◆ **PASSAGE TO READ**:
- Opening Delimiter -
Some studies have considered information on certain types of foods and beverages with a high level of acidity, such as fruit, fruit juices, alcoholic beverages, and carbonated drinks, and the timing of consumption, during main meals or snacks [40].

Enamel erosion, if not controlled, leads to dentinal hypersensitivity and therefore to pain [41,42].

The term dental erosion refers to chemical-mechanical processes in which various extrinsic and intrinsic factors reduce the hard substance of the tooth by removing the softened layer attacked by acids [43,44,45]. Dental erosion can involve both primary and permanent dentition [46,47].

The consumption of soft drinks causes a reduction in the salivary pH [48]. A pH of 5.5 is considered the “critical pH” for enamel dissolution, while it is 6.8 for dentin [17,49,50]. Carbonated drinks have an extrinsic acidity and a pH of up to 2.5 because of the quantity of carbonic acid that is formed with the addition of CO2, which produces the fizz and other acids, such as citric acid, phosphoric acid, and tartaric acid [39,51,52,53,54]. Other important factors, including the type and quantity of acids contained, the buffering capacity, and the temperature of the drink, determine the enamel dissolving capacity of these drinks [55,56,57]. Furthermore, an organic acid produced by the fermentation of sugar in beverages by oral microorganisms present in plaque further leads to demineralization and caries. The characteristics of dental enamel are not common at the macro- and micro-structural morphological level [58,59]. Therefore, the mechanism of enamel erosion must be analyzed from a microscopic point of view [60,61].

The erosive power has been studied from a chemical point of view using the Faurier infrared spectrum (micro FTIR) [62,63].

The aim of this review is to analyze the decent studies in the literature evaluating the possible complications of excessive consumption of carbonated drinks on the dental surface.

2. Materials and Methods

2.1. Protocol and Registration

A systematic review was conducted according to the Preferred Reporting Items for Systematic Reviews and Meta-Analyses (PRISMA) guidelines for systematic reviews and meta-analyses and the International Prospective Register of Systematic Review Registry guidelines (ID: 405107).

2.2. Search Processing

PubMed, Scopus, and Web of Science were searched to find papers that matched our topic dating from 1 January 2018 up to 31 January 2023, with an English-language restriction. The search strategy was built using a combination of words that corresponded to the purpose of our investigation, whose primary objective is the study of the relationship between the use of carbonated drinks and damage to dental enamel; therefore, the following Boolean keywords were used: soft drinks AND tooth (Table 1).

Table 1.

Database search indicators.

Articles screening strategy KEYWORDS: A: soft drinks; B: tooth
Boolean Indicators: A AND B
Timespan: 2018–2023.
Electronic databes: Pubmed; Scopus; WOS.

2.3. Eligibility Criteria

The following were the inclusion requirements: (1) human in vivo and in vitro study; (2) English language; (3) open access studies; (4) randomized clinical trials; and (5) research on the effects of carbonated drinks on dentin enamel. The exclusion criteria were as follows: (1) animal studies; (2) other languages different from English; (3) not open access studies; and (4) case reports/series, reviews, editorials, and book chapters.
- Closing Delimiter -
◆ **MATERIAL PROVIDED**:
- Opening Delimiter -
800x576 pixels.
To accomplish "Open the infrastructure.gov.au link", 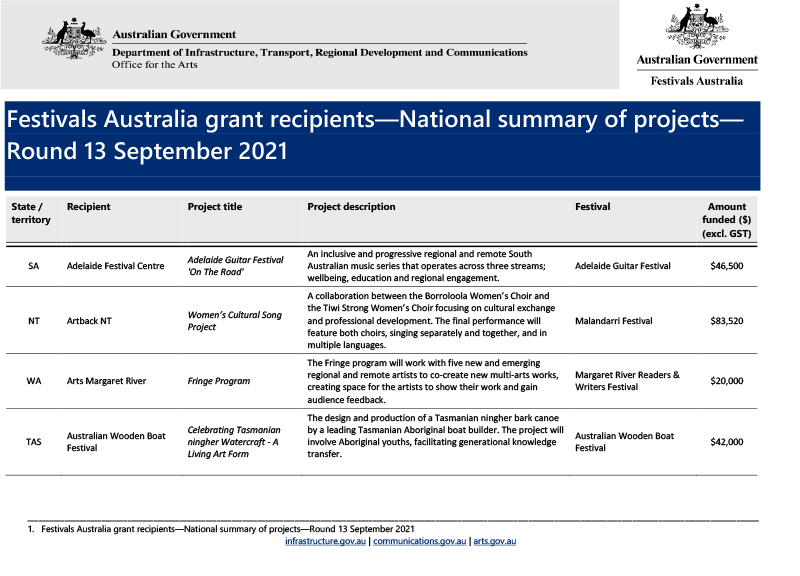I will tap(324, 541).
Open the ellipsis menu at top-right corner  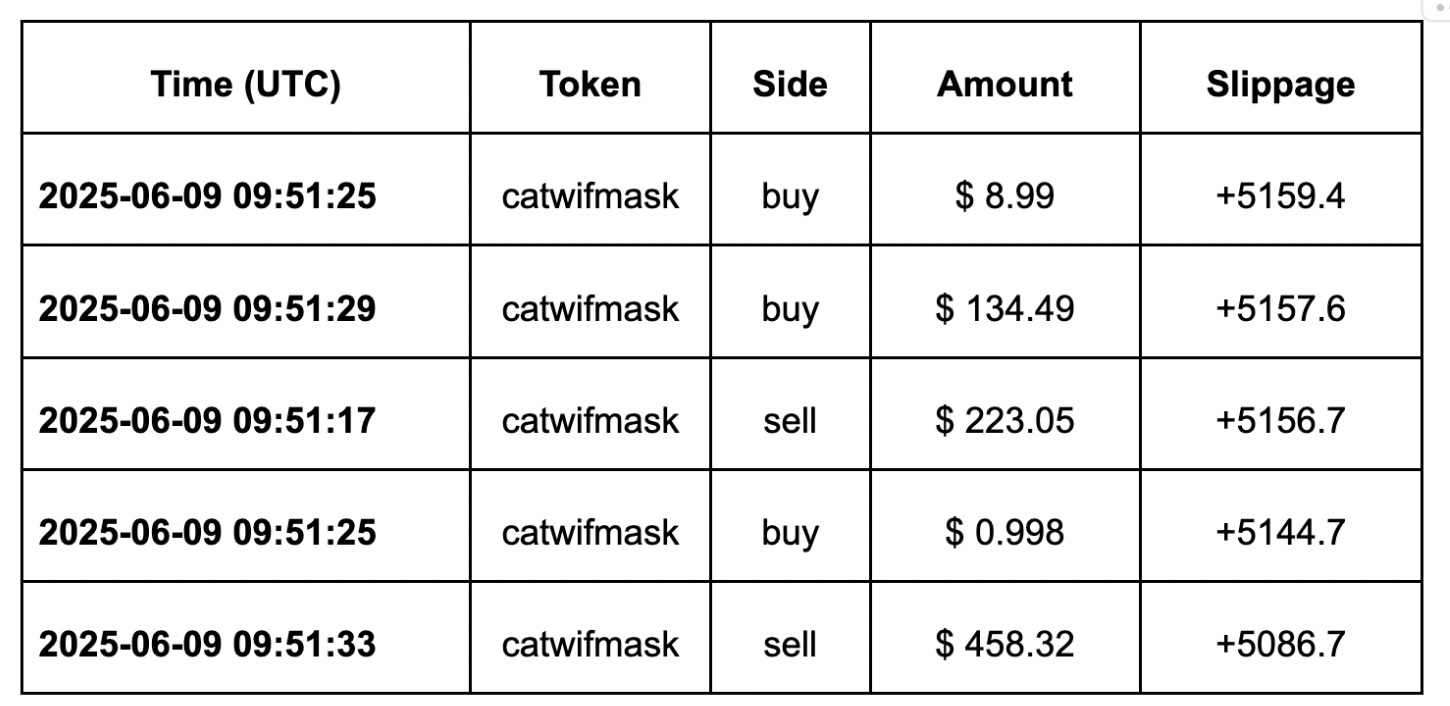pyautogui.click(x=1442, y=7)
- Closing Delimiter -
◆ **PROBLEMS TO WORK ON**:
a) According to the passage on carbonated drinks and tooth enamel, what pH is considered the critical pH for enamel dissolution?
b) Translate this sentence from the passage on carbonated drinks and tooth enamel into Spanish: "Dental erosion can involve both primary and permanent dentition."
c) Write the next part of the passage on carbonated drinks and tooth enamel, following on from its final sentence.

◆ **RESPONSES BY ITEM NUMBER**:
a) A pH of 5.5.

b) La erosión dental puede afectar tanto a la dentición primaria como a la permanente.

c)
The review was conducted using the PICOS criteria:

  • Participants: Teeth of both children and adults were included, in vivo and in vitro.

  • Interventions: Considerable consumption of any carbonated soft drink.

  • Comparisons: No considerable consumption of any carbonated soft drink.

  • Outcomes: Damage to dental enamel.

  • Study: Clinical trials on human teeth, both in vivo and in vitro.

2.4. Data Processing

Autor disagreements on the choice of articles were discussed and settled. The disagreements were resolved by a third researcher in consensus with the peers.

2.5. Risk of Bias Measurement

The risk of bias evaluation was conducted using RevMan 5.5 (Nordic Cochrane Centre, The Cochrane Collaboration, Copenhagen, Denmark, 2014). In accordance with the OHAT Risk of Bias Rating Tool for Human and Animal Studies, the assessment was performed in accordance with the following criteria: randomization sequence, allocation concealment, blinding performance assessment, blinding detection assessment, completeness of procedure description, and selective reporting and other bias. The risks of bias criteria were categorized as adequate, unclear, or inadequate. The selected studies were categorized as low risk of bias with a minimum ratio of 5/7 positive parameters and an absence of a negative outcome. The in vitro studies have been excluded from the analysis.

3. Results

The initial search provided a total of 407 items (PubMed n = 134, Scopus n = 136, WOS n = 137), and 239 articles remained after removing 168 duplicates. A total of 156 articles accessed the screening phase, while 83 items were removed because 11 represented reviews, 16 were not free full text, 3 were about animals and 53 were off-topic. From these products, 137 articles were additionally removed for lack of interest in the shown data, and eligibility was assigned to 19 records that were finally involved in the inclusion phase, of which 7 were in vivo and 12 in vitro (Figure 2). The results of each study were reported in Table 2 and Table 3.

Figure 2.

Figure 2

PRISMA flowchart.

Table 2.

In vivo studies descriptive summary.

Authors (Year) Type of the Study Aim of the Study Materials Results
Al-Zwaylif et al. (2018) [40] Study in vivo Explore the interrelationship between
-type and timing of dietary acid intake and
-tooth wear.
3586 participants. Data collected:
-on four different types of acidic meals,
-on the time at which they were consumed,
-on the amount of surface area with moderate to severe tooth wear, and
-on the type and
-timing of acid consumption in the diet.
Dental deterioration has been linked to daily use of soft drinks. Consumption of soft drinks with meals has been linked to mild or severe tooth decay. Other meals and acidic drinks were not linked to tooth deterioration, regardless of when they were consumed.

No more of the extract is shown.